Een van die sprookjes is het verhaal van ‘De drie bokken Kuifkop’, waarbij drie bokken een brug willen oversteken waar een trol onder verstopt zit. Dat sommige verhalen geschreven zijn om te blijven bestaan, blijkt maar weer uit de hervertelling van dit sprookje door Mac Barnett. Onlangs verscheen zijn versie van dit verhaal, genaamd ‘De drie broertjes bok’, waarbij ook hier drie bokken de brug willen overgaan. De trol die onder de brug zit, wil deze bokken met alle liefde oppeuzelen. Door een slimme list echter, weten de broertjes bok aan dat lot te ontkomen.

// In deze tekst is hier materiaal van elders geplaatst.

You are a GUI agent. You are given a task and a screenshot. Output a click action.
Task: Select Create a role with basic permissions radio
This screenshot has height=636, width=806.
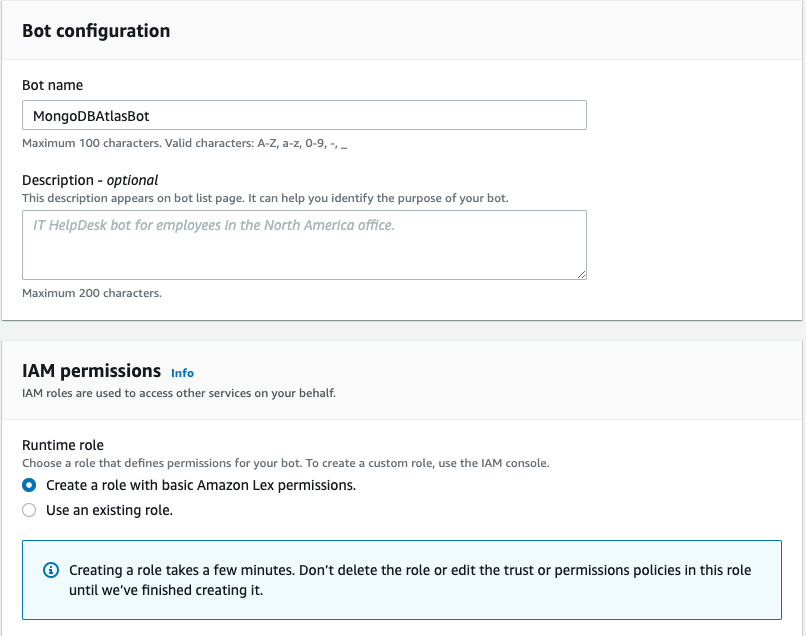(29, 485)
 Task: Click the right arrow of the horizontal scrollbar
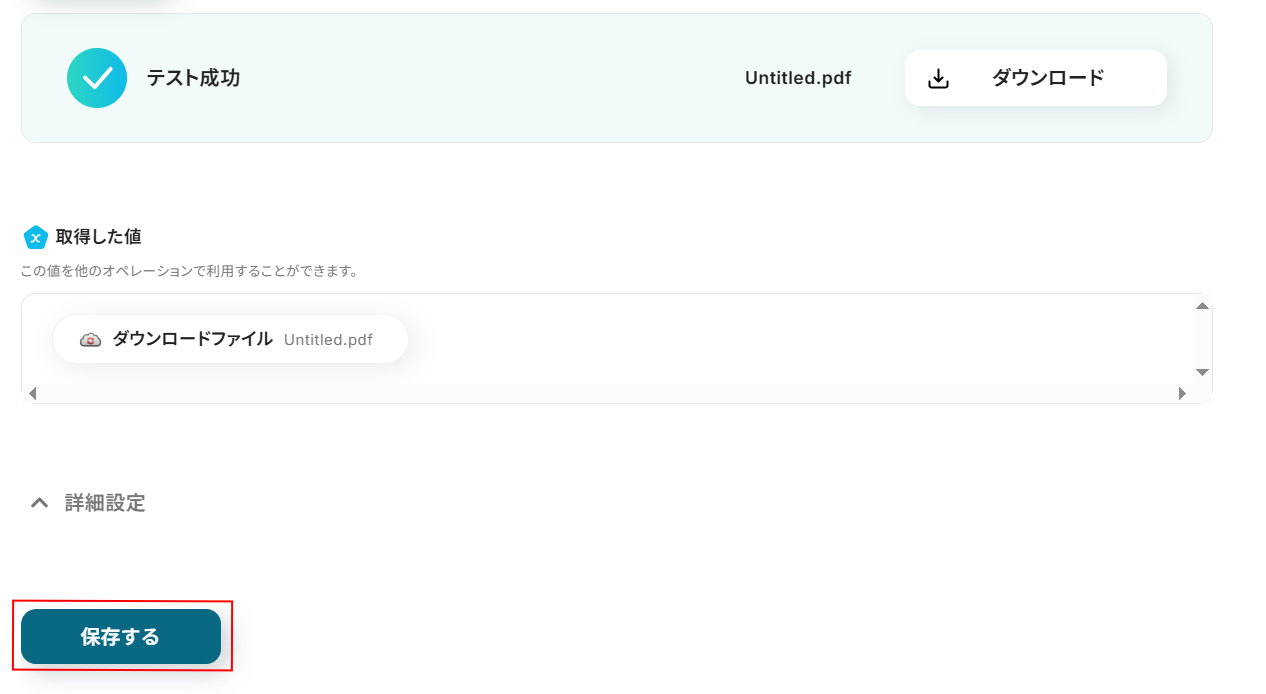pyautogui.click(x=1182, y=394)
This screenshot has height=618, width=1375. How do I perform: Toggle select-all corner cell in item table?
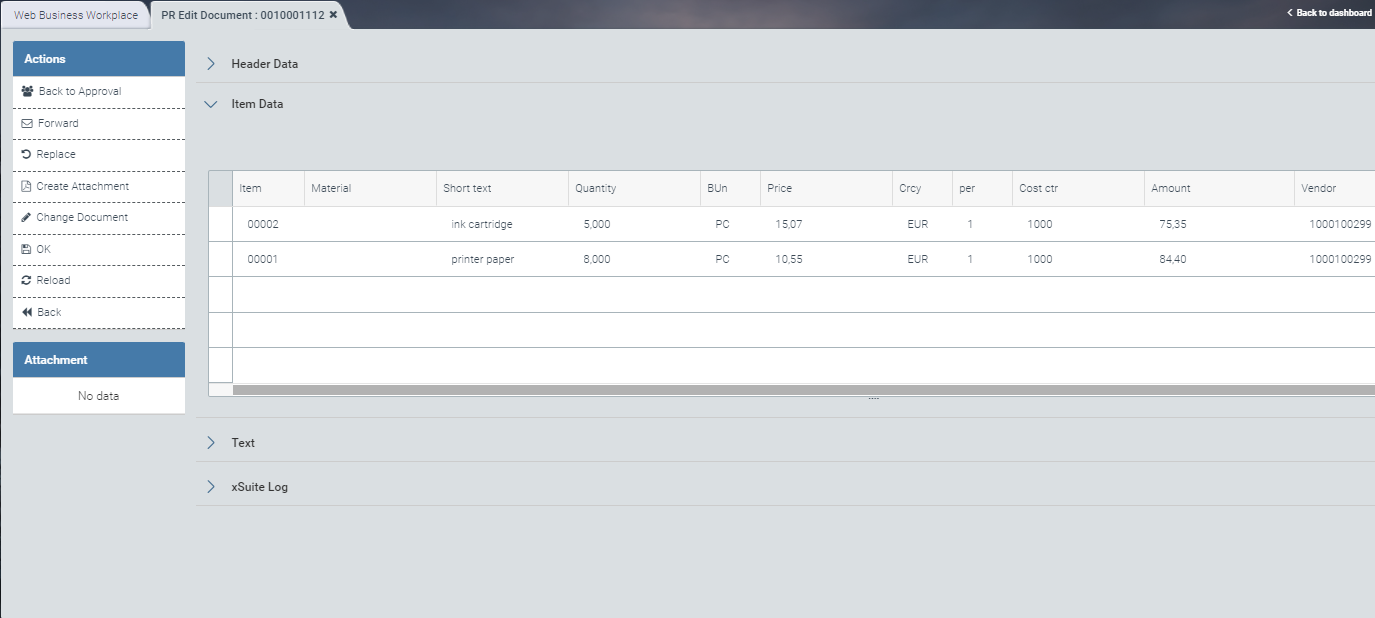pyautogui.click(x=220, y=188)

‘De drie broertjes bok’ is volledig in rijm opgetekend. Het gevaar daarvan is soms dat het ritme niet lekker loopt of dat sommige rijm wat gekunsteld overkomt. Dat is in dit boek zeker niet het geval. Je kunt het verhaal in een lekker tempo doorlezen. Het fijnst is het telkens terugkerende ‘Klep klop, klep klop, klepperdeklop’. Hier thuis wordt dat stukje steevast door alle kinderen mee gezegd.
Ik heb altijd veel bewondering voor vertalers die werk uit een andere taal zo mooi in het Nederlands op papier weten te krijgen. Het lijkt me zo moeilijk om sfeer, vorm en humor over te brengen zoals de schrijver het in de oorspronkelijke taal bedoeld heeft. Imme Dros weet dat alles schijnbaar zonder enige moeite te bereiken. Er zitten prachtige zinnen in het boek, zoals deze:
‘Ik wil uw eetlust niet bederven
Da’s mij te min om voor te sterven.
Heb wat geduld en laat me gaan.
Mijn grote broer Bas komt eraan.
Dat duurt nog twintig tel misschien.
Bas is pas groot, dat zult u zien.’
De illustraties van Jon Klassen brengen het verhaal, zoals altijd, naar een nog hoger niveau. Het laat zien dat prentenboeken niet altijd uit bonte kleuren hoeven te bestaan. In alle kleureneenvoud is dit gewoonweg prachtig. De trol is zo goed neergezet: afzichtelijk, een beetje spannend, maar ook grappig. Dat komt onder meer door dat constant aanwezige omgeknoopte servet. Je ziet duidelijk dat de trol ontzéttend veel zin heeft in een lekker bokkenboutje! En dan die derde geit: wat een joekel van een beest. Hij is zo groot dat hij niet eens op de pagina past. Die moet je te vriend houden.
‘De drie broertjes bok’ is een boek waar van alles te zien en te horen valt en is daarmee een ideaal prentenboek om voor te lezen. Niet alleen in de kleuterklassen, maar ook in de rest van de onderbouw is dit zeker een aanrader.